## BEGIN
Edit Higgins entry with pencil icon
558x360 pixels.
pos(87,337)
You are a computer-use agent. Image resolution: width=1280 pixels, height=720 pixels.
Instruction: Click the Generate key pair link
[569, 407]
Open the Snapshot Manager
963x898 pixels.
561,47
## END
#### WRITTEN PROBLEM:
Write out the entire listing above, line for line, without changing anything.

#### THE RESPONSE:
Edit Higgins entry with pencil icon
558x360 pixels.
pos(87,337)
You are a computer-use agent. Image resolution: width=1280 pixels, height=720 pixels.
Instruction: Click the Generate key pair link
[569, 407]
Open the Snapshot Manager
963x898 pixels.
561,47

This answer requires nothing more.